REQUIRED WORK — Write out the line that contains "2022年NECCS领证时间 (89, 1627)" and every line after it through the end of the entries, exactly as given and with no other lines.

* * * * * * * * *

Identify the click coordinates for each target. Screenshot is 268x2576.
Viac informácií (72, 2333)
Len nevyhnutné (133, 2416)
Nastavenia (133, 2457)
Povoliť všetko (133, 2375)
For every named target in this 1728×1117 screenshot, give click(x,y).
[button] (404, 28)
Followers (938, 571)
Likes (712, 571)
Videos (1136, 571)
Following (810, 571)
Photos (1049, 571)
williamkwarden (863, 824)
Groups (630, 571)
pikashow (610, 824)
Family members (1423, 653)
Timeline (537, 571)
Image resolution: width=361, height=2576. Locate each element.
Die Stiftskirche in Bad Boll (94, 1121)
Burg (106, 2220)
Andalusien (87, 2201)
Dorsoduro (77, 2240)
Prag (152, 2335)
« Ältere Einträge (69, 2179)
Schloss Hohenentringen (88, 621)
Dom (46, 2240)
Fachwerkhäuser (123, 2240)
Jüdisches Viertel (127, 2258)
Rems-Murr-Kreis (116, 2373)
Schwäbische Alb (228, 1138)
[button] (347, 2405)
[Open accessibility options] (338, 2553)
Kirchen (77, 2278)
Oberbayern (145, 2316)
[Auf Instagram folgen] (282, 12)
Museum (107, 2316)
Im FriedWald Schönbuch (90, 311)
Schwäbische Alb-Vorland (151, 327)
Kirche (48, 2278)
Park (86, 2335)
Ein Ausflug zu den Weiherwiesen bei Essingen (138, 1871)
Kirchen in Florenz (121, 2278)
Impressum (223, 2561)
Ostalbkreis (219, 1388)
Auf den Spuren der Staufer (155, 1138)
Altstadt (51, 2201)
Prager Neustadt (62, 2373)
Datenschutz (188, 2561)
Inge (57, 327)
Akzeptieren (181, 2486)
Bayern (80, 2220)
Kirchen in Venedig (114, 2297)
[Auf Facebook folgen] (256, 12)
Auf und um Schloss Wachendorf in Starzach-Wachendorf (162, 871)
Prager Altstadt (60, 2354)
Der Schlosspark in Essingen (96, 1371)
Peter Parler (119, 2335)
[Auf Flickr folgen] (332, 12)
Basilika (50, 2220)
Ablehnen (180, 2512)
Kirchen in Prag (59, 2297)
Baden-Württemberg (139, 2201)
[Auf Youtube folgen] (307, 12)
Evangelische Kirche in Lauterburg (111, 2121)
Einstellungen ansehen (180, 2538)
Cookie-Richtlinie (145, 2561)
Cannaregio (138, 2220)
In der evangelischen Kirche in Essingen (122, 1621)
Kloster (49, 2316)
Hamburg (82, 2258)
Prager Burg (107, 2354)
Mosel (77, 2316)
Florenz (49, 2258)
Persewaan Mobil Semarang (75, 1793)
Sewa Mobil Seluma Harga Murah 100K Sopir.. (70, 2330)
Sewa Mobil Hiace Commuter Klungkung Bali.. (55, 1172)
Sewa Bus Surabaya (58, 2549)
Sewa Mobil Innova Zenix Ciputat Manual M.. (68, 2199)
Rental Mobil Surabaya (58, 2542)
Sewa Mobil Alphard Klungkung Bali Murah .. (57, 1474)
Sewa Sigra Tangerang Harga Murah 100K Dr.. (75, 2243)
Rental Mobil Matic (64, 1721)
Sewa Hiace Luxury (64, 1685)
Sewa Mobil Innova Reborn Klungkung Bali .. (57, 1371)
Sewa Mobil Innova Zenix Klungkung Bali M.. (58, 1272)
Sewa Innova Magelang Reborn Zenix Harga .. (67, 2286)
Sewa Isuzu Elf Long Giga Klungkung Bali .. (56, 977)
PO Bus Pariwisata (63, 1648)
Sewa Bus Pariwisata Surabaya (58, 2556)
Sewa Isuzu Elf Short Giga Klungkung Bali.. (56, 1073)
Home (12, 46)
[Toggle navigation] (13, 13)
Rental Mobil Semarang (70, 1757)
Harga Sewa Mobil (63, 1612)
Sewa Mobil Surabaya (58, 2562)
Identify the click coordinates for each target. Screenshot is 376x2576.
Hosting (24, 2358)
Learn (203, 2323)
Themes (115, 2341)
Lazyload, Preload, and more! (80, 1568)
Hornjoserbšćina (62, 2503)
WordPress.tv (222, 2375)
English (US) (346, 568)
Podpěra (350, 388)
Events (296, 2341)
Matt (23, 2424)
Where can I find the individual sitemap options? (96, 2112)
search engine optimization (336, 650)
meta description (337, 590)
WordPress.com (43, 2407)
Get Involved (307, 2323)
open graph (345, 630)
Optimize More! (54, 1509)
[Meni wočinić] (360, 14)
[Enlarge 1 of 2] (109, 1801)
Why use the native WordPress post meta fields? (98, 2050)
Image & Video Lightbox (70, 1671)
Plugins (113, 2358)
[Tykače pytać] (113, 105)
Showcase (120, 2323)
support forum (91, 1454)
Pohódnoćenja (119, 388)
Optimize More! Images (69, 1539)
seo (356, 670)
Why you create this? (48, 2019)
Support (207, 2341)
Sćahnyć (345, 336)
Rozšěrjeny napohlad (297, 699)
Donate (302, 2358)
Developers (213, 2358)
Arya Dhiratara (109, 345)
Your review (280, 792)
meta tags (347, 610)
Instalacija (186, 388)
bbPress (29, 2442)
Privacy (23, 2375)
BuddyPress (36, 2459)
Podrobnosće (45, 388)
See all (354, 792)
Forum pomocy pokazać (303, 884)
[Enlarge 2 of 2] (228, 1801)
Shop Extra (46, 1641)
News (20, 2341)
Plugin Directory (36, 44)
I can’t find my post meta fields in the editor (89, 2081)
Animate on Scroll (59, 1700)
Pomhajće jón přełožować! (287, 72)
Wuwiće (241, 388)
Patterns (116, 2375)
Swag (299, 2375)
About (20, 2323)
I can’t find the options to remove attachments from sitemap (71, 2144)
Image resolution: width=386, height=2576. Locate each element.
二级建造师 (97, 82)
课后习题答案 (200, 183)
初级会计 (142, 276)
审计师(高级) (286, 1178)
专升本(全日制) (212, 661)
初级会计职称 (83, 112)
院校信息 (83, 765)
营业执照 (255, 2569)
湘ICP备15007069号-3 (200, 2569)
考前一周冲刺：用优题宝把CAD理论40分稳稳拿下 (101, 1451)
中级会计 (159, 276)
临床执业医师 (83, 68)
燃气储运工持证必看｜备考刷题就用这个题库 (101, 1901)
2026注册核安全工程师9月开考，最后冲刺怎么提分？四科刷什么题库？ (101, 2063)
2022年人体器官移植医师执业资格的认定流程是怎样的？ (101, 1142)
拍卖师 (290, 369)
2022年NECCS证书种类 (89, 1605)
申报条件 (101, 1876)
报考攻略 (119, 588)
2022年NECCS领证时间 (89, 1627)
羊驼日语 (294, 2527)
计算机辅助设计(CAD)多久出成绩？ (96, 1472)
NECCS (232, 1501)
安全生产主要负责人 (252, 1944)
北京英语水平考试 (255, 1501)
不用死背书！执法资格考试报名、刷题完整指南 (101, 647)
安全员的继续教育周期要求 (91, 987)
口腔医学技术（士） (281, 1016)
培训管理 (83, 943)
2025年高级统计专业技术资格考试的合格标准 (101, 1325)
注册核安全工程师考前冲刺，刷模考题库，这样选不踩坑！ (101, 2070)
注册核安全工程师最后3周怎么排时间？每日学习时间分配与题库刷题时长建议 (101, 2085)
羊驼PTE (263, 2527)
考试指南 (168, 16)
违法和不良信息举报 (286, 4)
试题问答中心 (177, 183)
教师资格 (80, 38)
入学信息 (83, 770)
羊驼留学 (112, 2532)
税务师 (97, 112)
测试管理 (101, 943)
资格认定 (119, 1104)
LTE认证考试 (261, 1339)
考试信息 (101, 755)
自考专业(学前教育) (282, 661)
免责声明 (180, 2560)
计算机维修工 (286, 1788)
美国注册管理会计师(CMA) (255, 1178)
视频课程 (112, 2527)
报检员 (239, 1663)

* * * * * * * * *

ANSWER BOX —
2022年NECCS领证时间 (89, 1627)
羊驼日语 (294, 2527)
计算机辅助设计(CAD)多久出成绩？ (96, 1472)
NECCS (232, 1501)
安全生产主要负责人 (252, 1944)
北京英语水平考试 (255, 1501)
不用死背书！执法资格考试报名、刷题完整指南 (101, 647)
安全员的继续教育周期要求 (91, 987)
口腔医学技术（士） (281, 1016)
培训管理 (83, 943)
2025年高级统计专业技术资格考试的合格标准 (101, 1325)
注册核安全工程师考前冲刺，刷模考题库，这样选不踩坑！ (101, 2070)
注册核安全工程师最后3周怎么排时间？每日学习时间分配与题库刷题时长建议 (101, 2085)
羊驼PTE (263, 2527)
考试指南 (168, 16)
违法和不良信息举报 (286, 4)
试题问答中心 (177, 183)
教师资格 (80, 38)
入学信息 (83, 770)
羊驼留学 (112, 2532)
税务师 (97, 112)
测试管理 (101, 943)
资格认定 (119, 1104)
LTE认证考试 (261, 1339)
考试信息 (101, 755)
自考专业(学前教育) (282, 661)
免责声明 (180, 2560)
计算机维修工 (286, 1788)
美国注册管理会计师(CMA) (255, 1178)
视频课程 (112, 2527)
报检员 (239, 1663)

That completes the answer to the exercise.